Setting goals can be exciting for some people. Others dread the activity, preferring to take things as they come without planning. I believe goal setting is a powerful experience that helps us move more intentionally toward fulfilling our hopes and dreams. This is particularly true when we are strategic about completing the process.

We can make the same mistakes repeatedly when setting goals and then wonder why we are spinning our tires in the same spot. What good are goals if they produce no forward momentum? I agree, no good at all. Inspiring goals compel us to move forward. When we think about them, we are energized and eager to implement actionable steps to achieve them. If our goals aren’t doing that for us, we may need to tweak our process.

Therefore, I’ve identified three mistakes I commonly observe when supporting others to develop goals that move them forward and what you can do instead to set meaningful and inspiring goals.

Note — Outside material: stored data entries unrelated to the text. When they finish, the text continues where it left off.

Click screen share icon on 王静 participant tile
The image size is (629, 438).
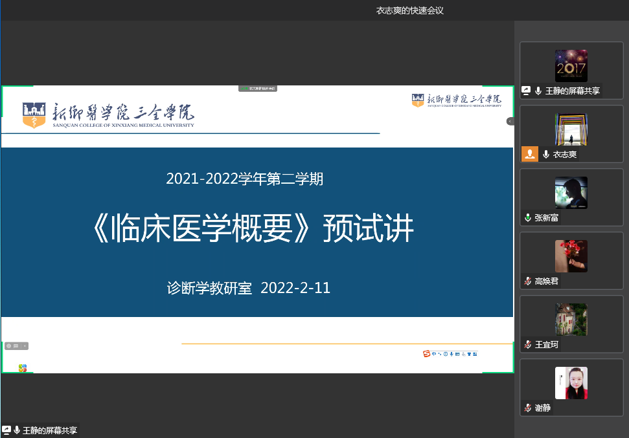click(527, 91)
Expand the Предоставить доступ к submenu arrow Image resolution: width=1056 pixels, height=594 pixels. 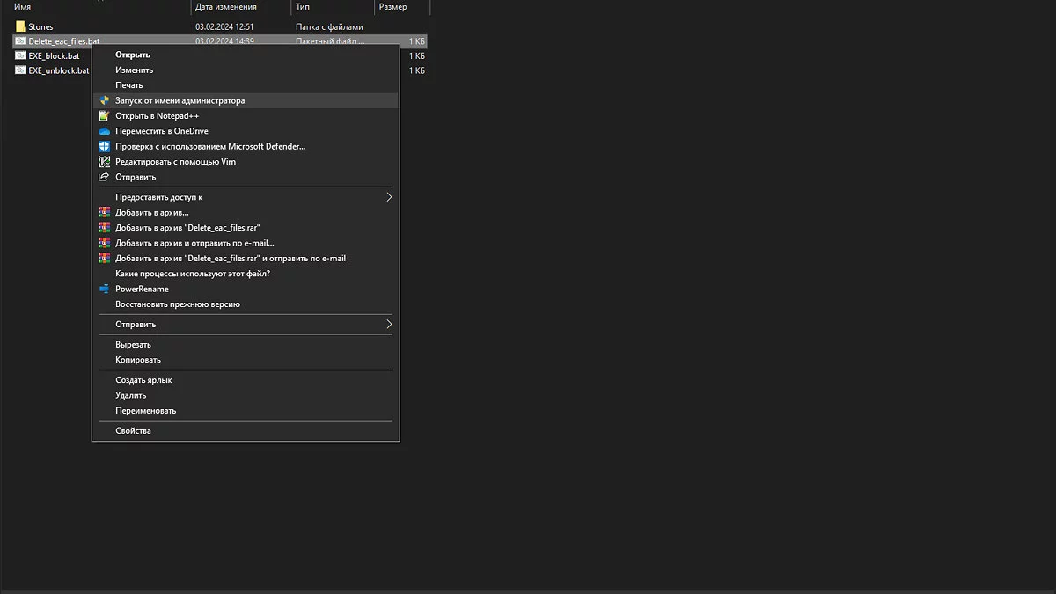click(x=389, y=197)
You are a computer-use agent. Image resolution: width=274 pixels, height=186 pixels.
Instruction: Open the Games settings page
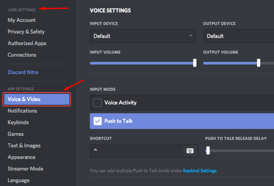click(x=15, y=134)
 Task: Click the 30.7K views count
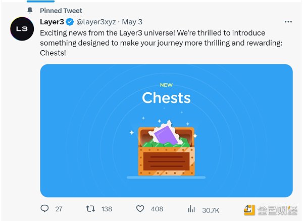pyautogui.click(x=211, y=209)
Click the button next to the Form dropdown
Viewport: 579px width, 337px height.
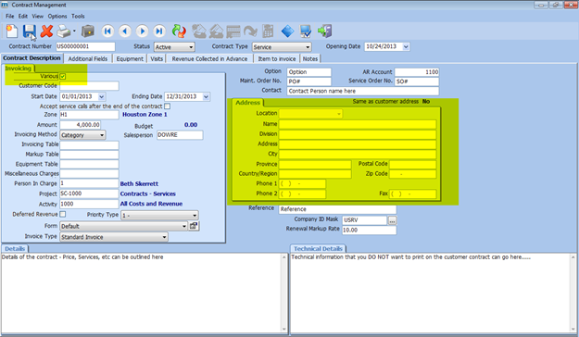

  1. Starting from should. It’s wise to abandon “should” from your vocabulary regarding setting goals. Statements like I should lose weight or I should go back to school are pressure statements. It can be overwhelming to think in this way, particularly if it’s concerning something we really do not want to do. If the goal is a worthy goal (in our opinion), then a more inspiring statement without “should” would propel us forward. For example, I want to lose weight, or I want to go back to school. No pressure. Our language indicates that the goal is our preference.
  2. Thinking achievement just happens. Achieving does happen, but it takes intentional preparation, planning, and implementation. You’ve heard others say, “I’m going to lose weight this year.” I’ve heard myself say it many times in past years, and it didn’t happen. Why? Because it was a result I wanted without setting specific behavior-based goals to achieve the result. Nothing happens because we wish it would. Instead, determine the behaviors that when done repeatedly will lead to the desired outcome.
  3. Setting goals that are too big. It’s wonderful to have big dreams. I think we should. However, when you set your goals and plan action steps to fulfill the dream or vision, think of smaller goals and actions that will help you achieve them. Setting goals that are too cumbersome can cause overwhelm and paralysis. I can’t tell you the number of times I’ve heard clients say, “I don’t know where to start.” Break down goals that are enormous into smaller goals with the outcome in mind. For example, if you wanted to take a few months off work to hike across the country, how would you make that vision a reality? You might set goals around finances and health. Regarding your health, perhaps you want to lose 30 lbs before the hiking expedition. That’s an outcome. The goal may be walking a certain distance on specified days of the week. Your action steps may include buying new tennis shoes, moving some meetings on your schedule to free up time, and asking your spouse to walk with you.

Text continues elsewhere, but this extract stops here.